The Shrewsbury Fragment
For somebody who loves books, Sunday morning I was as near to Paradise as life on earth can get. Behind glass I saw a whole collection of tiny psalters, including a tortoiseshell one, which is a Huguenot psalm book dated 1660. I also saw the last book to be printed by William Morris’s Kelmscott Press; the Gwassanaeth Meir – a devotional work, and rare text, written in the South Wales dialect of around 1350-80; and, oh my God – the Shrewsbury Fragment. The actual, real Shrewsbury Fragment in the flesh.

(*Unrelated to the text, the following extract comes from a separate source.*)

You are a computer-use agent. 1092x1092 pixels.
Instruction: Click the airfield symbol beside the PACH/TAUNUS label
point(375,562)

For one whole year, ever since I began My Tonight From Shrewsbury, I’ve been saving up writing about the Shrewsbury Fragment because I wanted to hang onto a few really special posts for the end of the year.  The Shrewsbury Fragment is intended as one of those posts, so forgive me if I don’t write more now.  All I’ll say for now is that the Shrewsbury Fragment is one of our town’s treasures, it has a remarkable story, which almost nobody seems to know about [in fact most people I’ve talked to have never heard of it] and one day before the end of the year I’ll tell it to you. 

Many thanks to Shrewsbury School, and Ancient Librarian Michael Morrogh, for allowing me to browse so freely amongst so many lovely treasures.  Thanks, too, to Head of Philosophy and Theology, Andrew Dalton, for being my fixer behind the scenes. Much of what I saw is there to be viewed most Sunday mornings after chapel, from 11 o’clock onwards. A warm welcome was extended to me and to other visitors, and I’m sure it would be to you too, if you wanted to arrange a visit.

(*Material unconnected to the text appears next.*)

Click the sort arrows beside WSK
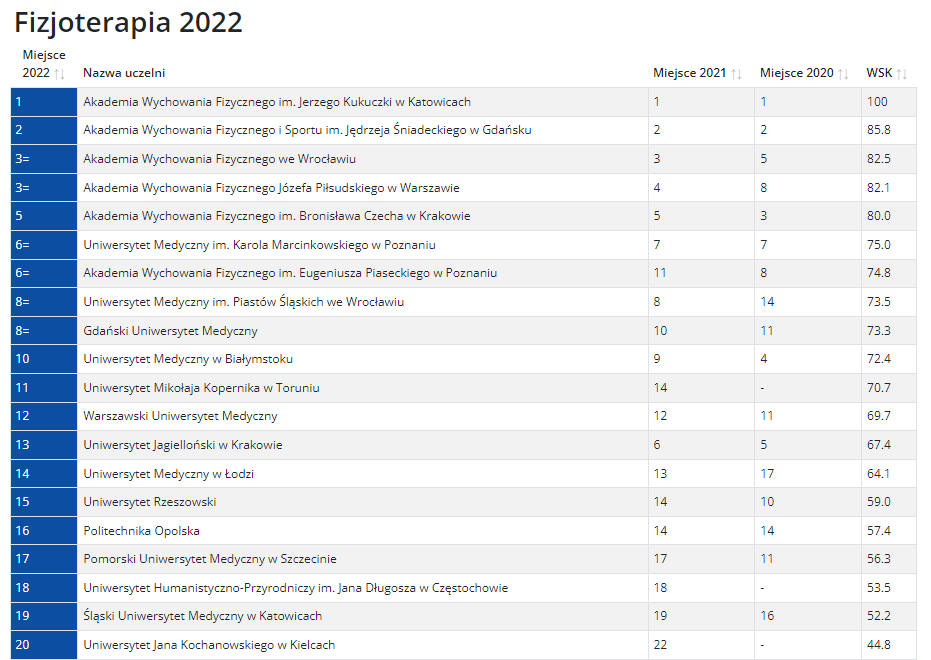Screen dimensions: 931x660 (901, 74)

I left the library with my head in a spin, and walked towards the school gate, heading down Central - an avenue of trees flaming in the autumn sunlight. Darwin’s statue stood tall at one end [representing the sciences] and Sir Philip Sidney’s at the other, profiled against an unsettled sky [representing the arts]. It had been quite a visit. I’d seen more than I have time to tell you now. Not just the Shrewsbury Fragment, but other things too.

Another day, maybe.

Sir Philip Sidney


Darwin's Atlas





A drawing from the Ruhleben Camp Magazine


Darwin with foot on [I think] an iguana 

A bit of a PS here.  On the subject of book heaven, I've just been sent this photograph of Cincinnati & Hamilton County Library in Ohio. Looks fairly heavenly too, so I thought I'd share it:

























































5 comments:

  1. What a fascinating and informative post, Pauline. My father worked for the Shropshire News Agency in Shrewsbury when I was a child and, though we weren't there for long, the sense of history has always stayed with me.

    ReplyDelete
  2. The town is full of history, as you'll see in this coming Friday's post when I'll be writing about Shrewsbury's absolutely fascinating Richard II connection, having seen David Tennant in the Shakespeare play [courtesy of a live link to Shrewsbury cinema] of the same name. But hopefully this year has been about it's vibrant contemporary life too!

    ReplyDelete
  3. It would be nice if everyone could go to a school with such an amazing library! But given that there are so many more people now than there were in 1300 that's impossible...

    ReplyDelete
  4. Quite so. Everyone needs somewhere to go when they're skipping chapel.

    ReplyDelete
  5. Thank you for that one, Joanna. And, indeed, Will - you speak from experience of course. I'm very envious. What a nice way of being naughty. Having said that, the chapel in question is currently looking fairly impressive too, courtesy of icon painter, Aidan Hughes, who I'd like to interview too before My Tonight From Shrewsbury's year is out.